NORTH CHICAGO, Ill., June 30, 2016 /PRNewswire/ -- AbbVie (NYSE: ABBV), a global biopharmaceutical company, today announced that the U.S. Food and Drug Administration (FDA) has approved HUMIRA® (adalimumab) for the treatment of non-infectious intermediate, posterior and panuveitis. HUMIRA is now the first and only FDA-approved non-corticosteroid therapy available for adults with non‑infectious intermediate, posterior and panuveitis. This approval marks the 10th approved indication for HUMIRA in the United States for immune-mediated diseases.
This month, the European Commission also approved HUMIRA in the European Union for the treatment of non‑infectious intermediate, posterior and panuveitis in adult patients who have had an inadequate response to corticosteroids, in patients in need of corticosteroid-sparing, or in whom corticosteroid treatment is inappropriate.
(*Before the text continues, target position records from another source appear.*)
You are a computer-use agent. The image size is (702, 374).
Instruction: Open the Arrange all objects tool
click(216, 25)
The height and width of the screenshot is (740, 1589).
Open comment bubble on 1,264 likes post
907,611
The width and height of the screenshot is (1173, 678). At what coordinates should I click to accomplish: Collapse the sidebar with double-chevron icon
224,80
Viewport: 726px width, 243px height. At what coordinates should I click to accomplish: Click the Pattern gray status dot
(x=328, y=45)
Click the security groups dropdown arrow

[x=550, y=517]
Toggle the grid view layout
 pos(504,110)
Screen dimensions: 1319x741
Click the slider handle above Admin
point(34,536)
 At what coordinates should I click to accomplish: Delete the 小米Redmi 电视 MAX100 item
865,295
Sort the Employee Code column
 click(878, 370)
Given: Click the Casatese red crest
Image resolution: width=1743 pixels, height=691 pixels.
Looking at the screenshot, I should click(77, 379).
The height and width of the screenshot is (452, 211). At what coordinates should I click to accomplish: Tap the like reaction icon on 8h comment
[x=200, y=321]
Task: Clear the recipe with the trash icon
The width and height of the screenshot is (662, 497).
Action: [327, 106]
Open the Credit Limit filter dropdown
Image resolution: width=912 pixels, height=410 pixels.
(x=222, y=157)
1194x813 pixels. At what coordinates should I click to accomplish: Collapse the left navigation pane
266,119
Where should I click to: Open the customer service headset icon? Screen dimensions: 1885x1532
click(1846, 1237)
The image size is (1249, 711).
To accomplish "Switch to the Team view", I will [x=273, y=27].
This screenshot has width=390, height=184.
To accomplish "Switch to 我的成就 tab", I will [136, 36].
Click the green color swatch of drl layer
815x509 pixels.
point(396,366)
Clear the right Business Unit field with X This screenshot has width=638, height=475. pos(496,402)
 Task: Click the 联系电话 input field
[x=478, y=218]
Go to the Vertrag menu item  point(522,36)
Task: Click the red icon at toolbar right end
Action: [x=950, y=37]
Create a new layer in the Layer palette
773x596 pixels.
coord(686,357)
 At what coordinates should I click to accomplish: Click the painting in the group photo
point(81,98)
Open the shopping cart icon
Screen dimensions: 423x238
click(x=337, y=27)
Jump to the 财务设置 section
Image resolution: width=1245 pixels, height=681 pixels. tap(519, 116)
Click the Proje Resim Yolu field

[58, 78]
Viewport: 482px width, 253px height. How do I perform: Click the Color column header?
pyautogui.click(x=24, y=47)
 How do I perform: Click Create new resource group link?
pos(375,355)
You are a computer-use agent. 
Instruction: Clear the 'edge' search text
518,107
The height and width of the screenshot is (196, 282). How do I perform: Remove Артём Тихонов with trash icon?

"We are pleased to provide patients with the first FDA-approved non-corticosteroid treatment option for certain types of uveitis, an eye disease that can flare and impact vision," said Mike Severino, M.D., executive vice president, research and development and chief scientific officer, AbbVie. "These approvals reflect our ongoing focus on continuing to innovate with HUMIRA to address critical unmet needs of patients living with serious immune-mediated diseases."
"These approvals provide a valuable option for patients experiencing flare and vision impairment associated with this group of inflammatory diseases of the eye," said Glenn J. Jaffe, M.D., Duke University, Durham, N.C. "Data from the robust VISUAL clinical trial program demonstrate the value of HUMIRA as a treatment option for patients with these serious diseases."
Prior to this approval, ophthalmologists and rheumatologists had no FDA-approved treatment options other than corticosteroids. HUMIRA targets and helps block TNF-α, a specific source of inflammation that can have a role in uveitis.1,2 The FDA approval is based on results from two pivotal Phase 3 studies, VISUAL-I and VISUAL-II, which demonstrated that adult patients with active and controlled non-infectious intermediate, posterior and panuveitis treated with HUMIRA had a significantly lower risk for treatment failure (a combination of uveitic flare and decrease in visual acuity), compared to placebo. No new safety risks were identified for adult patients with non-infectious uveitis treated with HUMIRA every other week.3
In 2014, the FDA granted HUMIRA orphan drug designation for the treatment of certain forms of uveitis, which affect a population of fewer than 200,000 patients. The orphan drug designation provides HUMIRA the potential to be granted seven years of market exclusivity for the treatment of non‑infectious intermediate, posterior and panuveitis in adult patients.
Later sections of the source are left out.